The incident affected users who submitted customer service tickets to MetaMask between August 1, 2021, and February 10, 2023.
The unauthorized actors gained access to a third-party computer system used to process customer service requests, which could have allowed them to view customer support tickets submitted by MetaMask users.
The tickets did not ask for more than necessary information to help the user, including email addresses to facilitate replies, but they did include a free text field that some users may have used to submit personally identifying information.
ConsenSys emphasized that it does not ask for personally identifying information in customer conversations, but some users may have provided it anyway. The company estimates that the breach may have affected up to 7,000 MetaMask users who submitted customer support tickets.
The personally identifying information may have included economic or financial information, name, surname, date of birth, phone number, and postal address, the post stated.

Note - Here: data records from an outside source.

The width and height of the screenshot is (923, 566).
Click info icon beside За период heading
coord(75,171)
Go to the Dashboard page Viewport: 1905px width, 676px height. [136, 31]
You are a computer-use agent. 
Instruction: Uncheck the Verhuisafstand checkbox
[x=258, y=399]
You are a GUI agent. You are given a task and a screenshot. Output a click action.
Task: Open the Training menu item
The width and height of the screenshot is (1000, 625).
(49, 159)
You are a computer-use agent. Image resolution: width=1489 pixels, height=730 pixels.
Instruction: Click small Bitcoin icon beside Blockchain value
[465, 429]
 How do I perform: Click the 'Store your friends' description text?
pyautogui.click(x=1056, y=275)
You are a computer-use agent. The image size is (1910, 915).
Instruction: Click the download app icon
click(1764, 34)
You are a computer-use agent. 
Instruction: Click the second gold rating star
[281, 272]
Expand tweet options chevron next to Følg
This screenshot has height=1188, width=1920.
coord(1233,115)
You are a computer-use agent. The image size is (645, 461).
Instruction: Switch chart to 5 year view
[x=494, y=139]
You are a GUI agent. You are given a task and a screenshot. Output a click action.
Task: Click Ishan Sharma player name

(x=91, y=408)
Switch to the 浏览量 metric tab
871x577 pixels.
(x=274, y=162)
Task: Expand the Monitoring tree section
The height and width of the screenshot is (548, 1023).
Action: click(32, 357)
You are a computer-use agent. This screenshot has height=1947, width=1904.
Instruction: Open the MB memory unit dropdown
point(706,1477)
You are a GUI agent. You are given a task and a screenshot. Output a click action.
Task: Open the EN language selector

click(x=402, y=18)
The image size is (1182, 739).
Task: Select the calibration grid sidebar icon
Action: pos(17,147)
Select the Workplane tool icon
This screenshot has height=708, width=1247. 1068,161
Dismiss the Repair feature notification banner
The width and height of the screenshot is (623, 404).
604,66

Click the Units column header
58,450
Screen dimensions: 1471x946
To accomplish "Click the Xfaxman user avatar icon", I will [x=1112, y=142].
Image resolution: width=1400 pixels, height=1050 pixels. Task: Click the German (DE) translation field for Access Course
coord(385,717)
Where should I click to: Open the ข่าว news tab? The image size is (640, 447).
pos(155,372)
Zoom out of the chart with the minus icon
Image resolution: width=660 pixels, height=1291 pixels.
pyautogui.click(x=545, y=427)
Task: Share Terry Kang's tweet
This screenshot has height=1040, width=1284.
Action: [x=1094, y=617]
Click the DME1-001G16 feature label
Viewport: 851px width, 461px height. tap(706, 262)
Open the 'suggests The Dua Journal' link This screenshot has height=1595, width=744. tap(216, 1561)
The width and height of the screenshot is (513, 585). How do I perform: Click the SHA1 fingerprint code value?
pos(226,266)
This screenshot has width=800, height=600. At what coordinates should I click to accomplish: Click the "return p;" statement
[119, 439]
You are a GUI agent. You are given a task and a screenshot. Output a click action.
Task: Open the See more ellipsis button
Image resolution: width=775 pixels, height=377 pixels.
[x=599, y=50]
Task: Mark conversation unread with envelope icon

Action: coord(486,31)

Keystone, a hardware wallet provider, warned MetaMask users that some may receive more phishing emails due to the incident since the attacker may use the swiped email database to look for potential victims.
Phishing is a scam that tricks a user into providing sensitive information to an attacker, often by sending an email to the victim that appears to be from a trusted party or someone the victim knows.
Consensys has taken steps to eliminate unauthorized access in the future. As a result, tickets submitted after February 10 should be unaffected by the incident.
They have also contacted the Data Protection Commission of Ireland and the Information Commissioner’s Office of the United Kingdom to report the breach. The company’s third-party customer service provider is working with a cybersecurity and forensics team to perform a more detailed investigation of the incident.
Privacy advocates criticized MetaMask in late 2022 when it revealed that it sometimes logged users’ IP addresses. However, the app updated in March to give users more control over which providers could obtain this information.
The incident raises concerns over the security of customer data and the potential for phishing attacks. Cybersecurity incidents are becoming increasingly common, and companies must take steps to protect their customers’ data.
The incident also highlights the importance of user awareness and caution when sharing personal information online. It is essential to use strong passwords and be wary of emails and messages from unknown or suspicious sources.
Additionally, users should monitor their financial accounts regularly to detect any unauthorized activity.
MetaMask third party hack
In conclusion, the recent cyber-security incident involving MetaMask highlights the importance of protecting customer data and being cautious when sharing personal information online.
While steps have been taken to eliminate unauthorized access and prevent future incidents, users must remain vigilant in monitoring their accounts and protecting themselves from potential phishing attacks.